Fifty-eight-year-old Gladys had a face that was creased with wrinkles, the result of forty years of heavy smoking. Her bright red hair showed gray roots. Thanks to her slavish devotion to on-line shopping, she was always in debt. She had never married, never had a serious boyfriend, and she lived with her contentious elderly parents.

As her thirties had yielded to her forties, and then her forties blended almost unnoticeably into her fifties, Gladys Fluegel found her outlook on life souring. Eventualities no longer seemed to hold even possibilities. She was no longer sure that someday something wonderful would happen to her. She had waited patiently for excitement to enter her life, but it never had. Until now.

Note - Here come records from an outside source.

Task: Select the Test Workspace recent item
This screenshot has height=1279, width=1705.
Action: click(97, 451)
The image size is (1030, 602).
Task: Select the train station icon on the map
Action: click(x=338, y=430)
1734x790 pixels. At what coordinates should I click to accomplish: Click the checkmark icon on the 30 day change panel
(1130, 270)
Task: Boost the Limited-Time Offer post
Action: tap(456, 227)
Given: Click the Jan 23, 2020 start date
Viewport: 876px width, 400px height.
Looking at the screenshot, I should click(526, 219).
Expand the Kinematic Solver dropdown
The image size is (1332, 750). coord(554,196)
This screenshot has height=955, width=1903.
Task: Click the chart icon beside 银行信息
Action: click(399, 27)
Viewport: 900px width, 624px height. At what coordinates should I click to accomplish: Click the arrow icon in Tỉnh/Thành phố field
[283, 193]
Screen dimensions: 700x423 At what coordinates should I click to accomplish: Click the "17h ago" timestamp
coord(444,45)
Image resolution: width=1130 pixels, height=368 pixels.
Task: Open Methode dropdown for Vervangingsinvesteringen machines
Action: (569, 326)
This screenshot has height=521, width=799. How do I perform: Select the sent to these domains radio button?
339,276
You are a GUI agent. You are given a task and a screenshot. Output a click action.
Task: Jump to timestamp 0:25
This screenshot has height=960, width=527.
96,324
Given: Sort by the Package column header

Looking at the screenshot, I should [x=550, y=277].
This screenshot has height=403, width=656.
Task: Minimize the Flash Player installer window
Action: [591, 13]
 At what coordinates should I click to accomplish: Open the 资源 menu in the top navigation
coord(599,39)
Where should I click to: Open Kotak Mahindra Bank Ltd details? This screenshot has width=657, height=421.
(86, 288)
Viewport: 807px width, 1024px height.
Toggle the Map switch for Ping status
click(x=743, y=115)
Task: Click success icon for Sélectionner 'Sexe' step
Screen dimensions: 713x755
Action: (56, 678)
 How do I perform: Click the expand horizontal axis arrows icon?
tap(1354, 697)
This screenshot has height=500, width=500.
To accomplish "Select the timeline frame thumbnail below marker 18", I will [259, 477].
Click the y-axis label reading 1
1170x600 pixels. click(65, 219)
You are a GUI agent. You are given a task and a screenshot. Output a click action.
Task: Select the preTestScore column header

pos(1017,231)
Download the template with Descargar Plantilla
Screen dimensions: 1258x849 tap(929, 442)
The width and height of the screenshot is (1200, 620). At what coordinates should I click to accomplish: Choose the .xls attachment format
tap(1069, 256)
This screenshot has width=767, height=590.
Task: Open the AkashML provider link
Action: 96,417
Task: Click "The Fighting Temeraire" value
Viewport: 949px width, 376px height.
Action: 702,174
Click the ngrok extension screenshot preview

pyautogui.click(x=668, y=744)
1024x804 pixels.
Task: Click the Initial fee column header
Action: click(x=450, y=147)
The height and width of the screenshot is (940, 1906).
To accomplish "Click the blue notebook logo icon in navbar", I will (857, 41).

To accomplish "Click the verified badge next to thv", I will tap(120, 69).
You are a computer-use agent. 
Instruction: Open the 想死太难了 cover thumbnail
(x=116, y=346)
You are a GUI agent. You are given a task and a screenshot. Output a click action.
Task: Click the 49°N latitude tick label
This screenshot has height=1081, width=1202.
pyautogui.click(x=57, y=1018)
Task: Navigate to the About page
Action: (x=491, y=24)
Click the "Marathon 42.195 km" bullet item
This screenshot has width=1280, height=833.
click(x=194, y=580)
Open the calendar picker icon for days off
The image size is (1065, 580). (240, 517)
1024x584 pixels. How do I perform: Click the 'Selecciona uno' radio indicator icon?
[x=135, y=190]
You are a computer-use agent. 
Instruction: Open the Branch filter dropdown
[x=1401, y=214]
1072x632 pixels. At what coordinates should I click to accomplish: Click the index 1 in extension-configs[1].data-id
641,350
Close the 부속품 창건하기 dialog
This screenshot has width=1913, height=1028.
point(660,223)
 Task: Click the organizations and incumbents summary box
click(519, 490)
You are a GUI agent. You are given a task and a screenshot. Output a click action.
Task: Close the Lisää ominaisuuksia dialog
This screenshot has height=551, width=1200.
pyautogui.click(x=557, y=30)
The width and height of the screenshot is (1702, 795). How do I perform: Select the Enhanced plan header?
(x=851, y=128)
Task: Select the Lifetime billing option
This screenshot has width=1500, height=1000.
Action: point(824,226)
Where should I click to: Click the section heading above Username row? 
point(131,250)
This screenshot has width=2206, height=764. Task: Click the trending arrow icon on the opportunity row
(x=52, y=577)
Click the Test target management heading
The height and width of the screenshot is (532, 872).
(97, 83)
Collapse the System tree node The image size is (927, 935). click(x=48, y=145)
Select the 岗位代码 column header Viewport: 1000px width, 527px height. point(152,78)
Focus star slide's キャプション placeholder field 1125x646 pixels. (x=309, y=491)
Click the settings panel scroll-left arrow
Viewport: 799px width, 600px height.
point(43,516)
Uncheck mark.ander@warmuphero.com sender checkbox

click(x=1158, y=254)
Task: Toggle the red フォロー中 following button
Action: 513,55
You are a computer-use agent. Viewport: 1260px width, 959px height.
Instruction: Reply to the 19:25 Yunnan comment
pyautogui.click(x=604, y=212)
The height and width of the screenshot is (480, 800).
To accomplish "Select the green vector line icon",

She genuinely enjoyed waitressing, but over the years she had become impatient and abrupt with customers, at least on occasion. It hurt her to see couples linking hands across tables, or to watch parents having a festive night out with their kids, knowing that she had missed that kind of life.

As her resentful attitude had deepened, it had cost her a number of jobs, until finally Gladys had become a fixture at the Sea Lamp, where the food was poor and the patronage sparse. The place seemed to fit her personality.

On Sunday evening she had felt particularly edgy, due to the fact that the other regular waitress had called in sick and Gladys had been forced to cover for her.

“A woman came in sometime around 7:30,” she explained to the detectives, enjoying the feeling of importance it gave her to have these policemen pay such close attention, not to mention the clerk, who was taking down her every word.

“Describe her, please, Ms. Fluegel.” Ed Green, the young detective who had driven her to Stamford, was being very polite.